Due to the mild temperatures in spring and winter and the warm weather in summer and fall, temperatures should be highly correlated with the total amount of bike rentals. In this analysis we correlated the raw temperatures (converted nomalized temperatures), the converted feeling temperatures (raw.atemp) and the mean of both. As we can see in the plots attached to question no. 2, all three kinds of temperatures are positively correlated with the total amount of bike rentals (cor=0.63). The results reveal, that there is a significant relationship between the variables.
Additionally, we wanted to know, if there is a difference between the two types of bike rental users (casual vs. registered). We assumed, that because registered useres have to pay a monthly fee, they will rent bikes more frequently.
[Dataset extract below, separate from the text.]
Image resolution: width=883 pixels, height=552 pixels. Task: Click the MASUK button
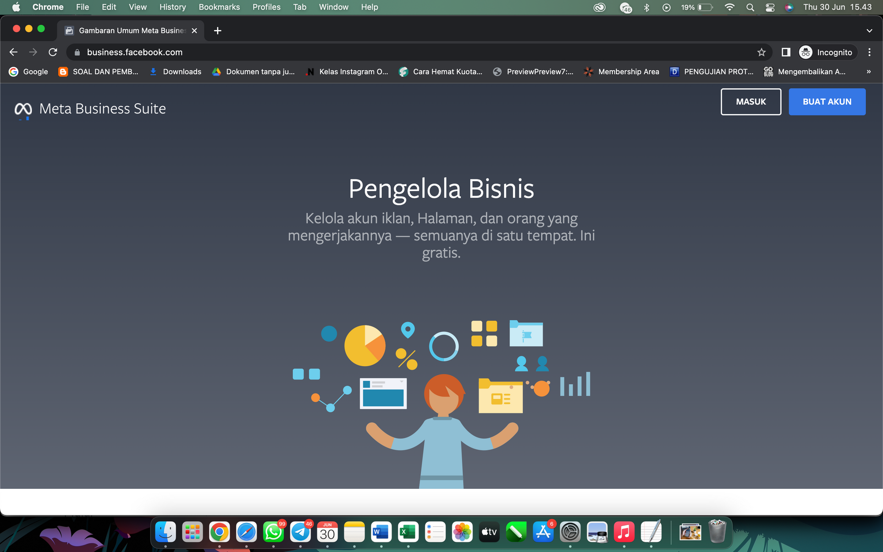[x=751, y=102]
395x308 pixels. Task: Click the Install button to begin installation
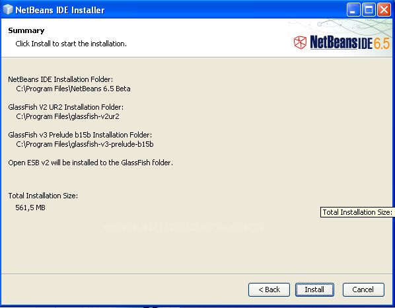coord(314,289)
In question no. 3, we tested the difference between the two types of bike rental users in dependence on the weather situation. The two-sample T-test revealed a significant difference between registered and casual bike rental users for each of the weather situations . In weather situation 1 (t=37.638, df=646,784, p-value < 0.01), in weather situation 2 (t=26,3186, df=331.301, p-value < 0.01) and in weather situation 3 (t=5,9687, df=22,379, p-value < 0.01) the registered users have a higher mean than the casual users. These results confirm our hypothesis. Furthermore, the t-values and the df are decreasing from weather situation 1 to 3. This could also confirm the correlation between the temperature and the total amount of bike rentals. We should also note that in weather situation 4, neither casual nor registered users rented any bikes, which is why we did not include it into our analysis.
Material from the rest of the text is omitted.